→ Passage to read:
Left Ventricular Morphology and Function as a Determinant of Pulmonary Hypertension in Patients with Severe Aortic Stenosis: Cardiovascular Magnetic Resonance Imaging Study
Round 1
Reviewer 1 Report
The authors have satisfactorily responded to all my questions and made the necessary changes to the manuscript.
Author Response
Thank You for your corrections and consideration of this manuscript
Reviewer 2 Report
The study by Gumauskiene et al evaluated the correlation between CMR parameters and pulmonary hypertension measured by echocardiogram. Although the study is original, there are several major limitations:
1) The authors defined severe aortic stenosis as an aortic valve area less than 1,0 cm². However, current guidelines define severe aortic stenosis as aortic valve area less or equal than 1.0 cm².
2) Why transaortic mean gradient was not used? Low-flow low-gradient AS patients were also included?
3) What was the method used to calculate aortic valve area?

→ Your tasks:
a) In the review report on the aortic stenosis study, how does Reviewer 2 say current guidelines define severe aortic stenosis?
b) Go on writing the review report on the aortic stenosis study, starting right after its last point.
The entries that come next are separate material and are unrelated to the review report on the aortic stenosis study.

→ Supplied entries:
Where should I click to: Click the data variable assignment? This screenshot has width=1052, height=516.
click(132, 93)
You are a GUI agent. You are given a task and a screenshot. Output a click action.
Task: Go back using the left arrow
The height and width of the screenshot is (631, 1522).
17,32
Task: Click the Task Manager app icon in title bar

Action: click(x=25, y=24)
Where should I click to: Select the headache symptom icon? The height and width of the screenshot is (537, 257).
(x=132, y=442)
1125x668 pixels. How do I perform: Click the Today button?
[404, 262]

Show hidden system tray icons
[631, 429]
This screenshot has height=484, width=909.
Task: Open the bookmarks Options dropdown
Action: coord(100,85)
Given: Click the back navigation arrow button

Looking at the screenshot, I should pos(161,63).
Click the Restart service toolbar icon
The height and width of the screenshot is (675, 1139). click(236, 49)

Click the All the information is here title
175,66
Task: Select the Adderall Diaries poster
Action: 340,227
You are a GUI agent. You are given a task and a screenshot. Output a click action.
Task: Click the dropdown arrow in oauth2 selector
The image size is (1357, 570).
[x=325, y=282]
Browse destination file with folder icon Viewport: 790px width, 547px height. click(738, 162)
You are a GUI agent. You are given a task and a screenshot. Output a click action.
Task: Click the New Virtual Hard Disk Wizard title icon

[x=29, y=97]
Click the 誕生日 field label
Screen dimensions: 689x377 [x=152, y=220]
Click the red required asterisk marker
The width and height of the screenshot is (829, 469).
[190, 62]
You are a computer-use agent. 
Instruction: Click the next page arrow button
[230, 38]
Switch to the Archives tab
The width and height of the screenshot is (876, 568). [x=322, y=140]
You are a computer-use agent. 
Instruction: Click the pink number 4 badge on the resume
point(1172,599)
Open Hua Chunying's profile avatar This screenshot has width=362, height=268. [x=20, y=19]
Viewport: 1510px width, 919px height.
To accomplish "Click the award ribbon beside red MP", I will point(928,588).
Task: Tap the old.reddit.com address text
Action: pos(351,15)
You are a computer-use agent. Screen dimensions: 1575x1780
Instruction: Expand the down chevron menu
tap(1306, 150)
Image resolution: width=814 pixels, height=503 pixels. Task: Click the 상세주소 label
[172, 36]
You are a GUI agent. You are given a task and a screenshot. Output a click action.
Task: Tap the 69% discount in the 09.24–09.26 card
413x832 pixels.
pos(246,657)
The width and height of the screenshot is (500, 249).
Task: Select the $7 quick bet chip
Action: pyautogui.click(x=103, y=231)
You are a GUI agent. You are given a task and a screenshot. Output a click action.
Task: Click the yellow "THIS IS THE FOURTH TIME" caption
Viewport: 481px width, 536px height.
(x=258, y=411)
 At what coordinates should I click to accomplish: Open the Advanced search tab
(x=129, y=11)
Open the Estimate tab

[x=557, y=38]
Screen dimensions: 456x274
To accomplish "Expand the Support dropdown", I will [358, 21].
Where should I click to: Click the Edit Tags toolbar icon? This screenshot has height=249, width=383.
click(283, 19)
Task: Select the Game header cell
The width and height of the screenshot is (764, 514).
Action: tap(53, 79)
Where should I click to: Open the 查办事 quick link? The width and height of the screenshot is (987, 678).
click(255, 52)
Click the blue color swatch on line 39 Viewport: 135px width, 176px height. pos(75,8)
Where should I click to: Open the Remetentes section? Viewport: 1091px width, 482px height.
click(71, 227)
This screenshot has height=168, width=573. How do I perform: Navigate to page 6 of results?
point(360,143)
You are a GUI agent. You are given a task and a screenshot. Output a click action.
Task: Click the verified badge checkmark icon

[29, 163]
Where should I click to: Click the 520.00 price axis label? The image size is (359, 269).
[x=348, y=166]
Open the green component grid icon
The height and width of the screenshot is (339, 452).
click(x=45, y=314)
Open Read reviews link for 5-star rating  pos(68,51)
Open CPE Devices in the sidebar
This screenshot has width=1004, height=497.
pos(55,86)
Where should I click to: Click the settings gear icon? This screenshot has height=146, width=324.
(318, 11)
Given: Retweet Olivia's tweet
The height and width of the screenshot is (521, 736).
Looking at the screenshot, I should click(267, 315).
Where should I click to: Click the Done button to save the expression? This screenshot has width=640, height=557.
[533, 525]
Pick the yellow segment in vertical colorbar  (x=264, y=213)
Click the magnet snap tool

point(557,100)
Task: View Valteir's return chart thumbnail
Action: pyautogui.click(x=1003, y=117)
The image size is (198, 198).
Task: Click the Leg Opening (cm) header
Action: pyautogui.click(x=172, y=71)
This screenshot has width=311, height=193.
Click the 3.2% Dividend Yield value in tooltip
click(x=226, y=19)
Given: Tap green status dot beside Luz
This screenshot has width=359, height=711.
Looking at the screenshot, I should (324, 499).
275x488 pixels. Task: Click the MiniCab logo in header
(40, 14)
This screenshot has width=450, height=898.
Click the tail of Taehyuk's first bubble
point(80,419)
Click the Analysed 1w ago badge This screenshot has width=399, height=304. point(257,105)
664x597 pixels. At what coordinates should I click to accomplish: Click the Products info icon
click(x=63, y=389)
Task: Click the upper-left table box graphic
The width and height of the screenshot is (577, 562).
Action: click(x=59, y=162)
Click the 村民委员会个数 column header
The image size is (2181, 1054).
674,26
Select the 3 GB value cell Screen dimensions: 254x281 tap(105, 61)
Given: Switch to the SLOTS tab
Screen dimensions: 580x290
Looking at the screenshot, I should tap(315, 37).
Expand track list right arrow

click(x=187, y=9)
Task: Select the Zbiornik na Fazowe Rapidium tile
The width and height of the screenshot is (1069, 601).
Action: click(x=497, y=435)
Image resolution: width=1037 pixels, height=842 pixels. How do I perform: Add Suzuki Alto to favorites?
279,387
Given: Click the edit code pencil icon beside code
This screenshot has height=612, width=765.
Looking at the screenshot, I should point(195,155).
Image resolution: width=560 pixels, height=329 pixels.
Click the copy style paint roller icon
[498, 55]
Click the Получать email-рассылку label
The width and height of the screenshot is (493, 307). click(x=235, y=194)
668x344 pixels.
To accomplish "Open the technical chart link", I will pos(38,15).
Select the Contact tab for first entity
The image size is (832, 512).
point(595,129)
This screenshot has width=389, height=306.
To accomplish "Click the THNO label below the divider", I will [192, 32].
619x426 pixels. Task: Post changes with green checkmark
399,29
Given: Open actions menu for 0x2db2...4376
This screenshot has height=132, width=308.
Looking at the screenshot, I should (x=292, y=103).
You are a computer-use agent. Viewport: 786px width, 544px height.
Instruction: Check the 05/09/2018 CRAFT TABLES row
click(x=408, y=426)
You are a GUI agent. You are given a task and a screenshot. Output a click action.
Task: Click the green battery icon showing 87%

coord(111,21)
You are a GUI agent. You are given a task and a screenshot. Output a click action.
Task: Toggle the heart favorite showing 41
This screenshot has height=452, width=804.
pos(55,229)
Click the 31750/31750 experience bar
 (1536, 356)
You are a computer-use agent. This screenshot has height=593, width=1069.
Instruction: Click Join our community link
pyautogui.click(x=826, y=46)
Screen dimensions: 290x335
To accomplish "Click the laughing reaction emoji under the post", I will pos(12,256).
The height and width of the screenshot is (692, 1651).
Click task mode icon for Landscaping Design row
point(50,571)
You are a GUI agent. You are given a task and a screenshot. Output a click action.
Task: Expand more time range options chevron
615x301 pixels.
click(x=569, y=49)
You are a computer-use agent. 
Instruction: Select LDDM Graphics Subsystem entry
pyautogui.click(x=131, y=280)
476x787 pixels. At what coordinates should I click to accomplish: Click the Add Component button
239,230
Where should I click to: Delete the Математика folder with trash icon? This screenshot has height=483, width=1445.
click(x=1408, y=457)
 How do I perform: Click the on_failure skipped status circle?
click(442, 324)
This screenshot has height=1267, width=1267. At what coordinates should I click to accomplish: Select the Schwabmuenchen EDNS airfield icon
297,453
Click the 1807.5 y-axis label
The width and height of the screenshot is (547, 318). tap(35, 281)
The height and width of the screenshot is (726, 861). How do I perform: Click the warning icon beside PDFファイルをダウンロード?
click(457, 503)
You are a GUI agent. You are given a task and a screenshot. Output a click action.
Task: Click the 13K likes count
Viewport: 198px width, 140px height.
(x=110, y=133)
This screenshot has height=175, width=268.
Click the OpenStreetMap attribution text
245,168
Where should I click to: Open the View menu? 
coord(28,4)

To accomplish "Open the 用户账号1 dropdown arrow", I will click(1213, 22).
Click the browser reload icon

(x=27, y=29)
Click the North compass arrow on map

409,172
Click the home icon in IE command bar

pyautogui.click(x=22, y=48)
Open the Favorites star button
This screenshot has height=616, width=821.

→ Your responses:
a) As an aortic valve area less than or equal to 1.0 cm².

b)
4) Table 1: besides severe aortic stenosis definition, it seems that patients with aortic valve area equal than 1.0 cm² were included in sPAP < 45 mmHg group (0.8 [0.63-1.0])
5) What was the LGE pattern?
6) ROC curve is not a prediction tool. This is a major methodological limitation of this study. It is not clear the real contribution of this study, since CMR parameters can only stratify patients with sPAP > 45 mmHg. In other words, is it necessary to undergo CMR just to confirm that the patient has sPAP > 45 mmHg? (lines 137, 139, 147, 158, 170, 193)
7) Correlation between LV fibrosis and elevated sPAP was only moderate (r=0.6) (lines 184-185)
8) What was the definition of coronary heart disease?
9) Sample size was too small for the study design.